Sunday, December 21, 2008

The Cranky Old Ice Cream Man

A little more than two blocks from where I grew up was a Baskin Robbins ice cream store. Two blocks beyond that was Cutler Park, a small park where my friends and I would go to play –depending on the season– football or baseball. Both the store and the park were on the other side of a busy street from my house, so I started going there around the age of seven when my parents figured I had enough common sense to cross the busy street without getting run over.

An old fellow ran the Baskin Robbins store. He wore a kind of classic milkman/soda jerk outfit: white shoes, white pants, a crisp white short sleeve shirt, and a small white, paper garrison hat. The man was thin and old with little grey puffs of hair sticking out of his ears; over the course of prying thousands and thousands of ice cream scoops out of the hard-packed tubs he had developed ropey muscles on his liver-spotted forearm that sported a blurred tattoo. He would flip up the clear cover, grab the metal scoop out of a little water bucket, hit it twice on a sponge of dubious cleanliness, lean into the freezer bin and, wasting not a single fleck of ice cream, twist out a tight, perfect little sphere of ice cream.

The Baskin Robbins’ drinking fountain was the only source of water when we spent hours of hard play at the park. Before the age of seven when I went into the store with my parents or visiting relatives, the old man was always professional, bordering on obsequious, the very picture of customer service. After I started going with my friends to the park, he would yell at us in his thick German accent whenever we came in to get a drink of water after a hot afternoon of playing football. Given my limited frame of reference, I thought he was one of the crankiest people I had ever met. His Jekyll and Hyde customer facing skills shocked me.

» **What you need to do**
1. Copy the passage of the ice cream man essay starting at "An old fellow" and ending at "of ice cream.".
2. Extend the ice cream man essay beyond its final sentence.
The material that comes next has no connection to the ice cream man essay.

» **Records shown**
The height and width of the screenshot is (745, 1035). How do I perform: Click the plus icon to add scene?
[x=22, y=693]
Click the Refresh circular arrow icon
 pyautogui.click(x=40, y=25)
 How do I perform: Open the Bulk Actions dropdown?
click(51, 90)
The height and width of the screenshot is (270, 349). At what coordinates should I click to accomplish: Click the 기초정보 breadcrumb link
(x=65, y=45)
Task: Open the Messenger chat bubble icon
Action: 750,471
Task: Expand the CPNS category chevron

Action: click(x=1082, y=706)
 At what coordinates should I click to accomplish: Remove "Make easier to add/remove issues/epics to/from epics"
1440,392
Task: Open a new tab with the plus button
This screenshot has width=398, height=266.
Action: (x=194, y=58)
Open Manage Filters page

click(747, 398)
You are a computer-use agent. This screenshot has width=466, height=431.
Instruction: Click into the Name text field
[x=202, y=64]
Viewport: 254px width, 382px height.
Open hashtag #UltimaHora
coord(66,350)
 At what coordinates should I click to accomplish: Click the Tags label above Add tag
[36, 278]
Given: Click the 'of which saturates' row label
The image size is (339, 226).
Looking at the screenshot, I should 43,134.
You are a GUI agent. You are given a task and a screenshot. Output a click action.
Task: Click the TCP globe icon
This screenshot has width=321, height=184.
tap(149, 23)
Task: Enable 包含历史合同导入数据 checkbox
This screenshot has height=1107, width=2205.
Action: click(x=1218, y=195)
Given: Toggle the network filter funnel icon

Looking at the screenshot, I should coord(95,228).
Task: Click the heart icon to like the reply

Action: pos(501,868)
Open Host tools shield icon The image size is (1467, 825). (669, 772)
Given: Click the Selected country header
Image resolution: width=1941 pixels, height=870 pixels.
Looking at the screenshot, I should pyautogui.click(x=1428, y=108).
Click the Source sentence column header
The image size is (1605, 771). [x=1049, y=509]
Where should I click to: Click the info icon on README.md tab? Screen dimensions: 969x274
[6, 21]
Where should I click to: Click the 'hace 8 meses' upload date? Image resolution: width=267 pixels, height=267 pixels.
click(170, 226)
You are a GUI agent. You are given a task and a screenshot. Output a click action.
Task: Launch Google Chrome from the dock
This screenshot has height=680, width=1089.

» **Response list**
1.
An old fellow ran the Baskin Robbins store. He wore a kind of classic milkman/soda jerk outfit: white shoes, white pants, a crisp white short sleeve shirt, and a small white, paper garrison hat. The man was thin and old with little grey puffs of hair sticking out of his ears; over the course of prying thousands and thousands of ice cream scoops out of the hard-packed tubs he had developed ropey muscles on his liver-spotted forearm that sported a blurred tattoo. He would flip up the clear cover, grab the metal scoop out of a little water bucket, hit it twice on a sponge of dubious cleanliness, lean into the freezer bin and, wasting not a single fleck of ice cream, twist out a tight, perfect little sphere of ice cream.

2.
All of our fathers had fought in WWII and, by proxy, we had an instinctive –or at least media-driven– distrust of people with German accents. I am sure our fathers would not have agreed with this position. Soon this group of kids I hung out with started referring to him as ‘the mean old German guy’.

Baskin Robbins used to have a promotion to where you would fill out a card with your birth date, and they would send you a coupon around your birthday for a free ice cream cone. I really liked my birthdays and I would take that coupon in to redeem with a little secret sense of pride and accomplishment for having had a birthday. The mean old German guy would look at it suspiciously like I was trying to pass a forged $20 bill. He would then –grudgingly– serve me one of his perfect little frozen spheres.

This was how I had pigeon-holed this fellow during my childhood. He was mean, he was cheap, and he disliked children. Sometime in early high school he must have retired or died because I never saw him again. I never really gave him much of a second thought either.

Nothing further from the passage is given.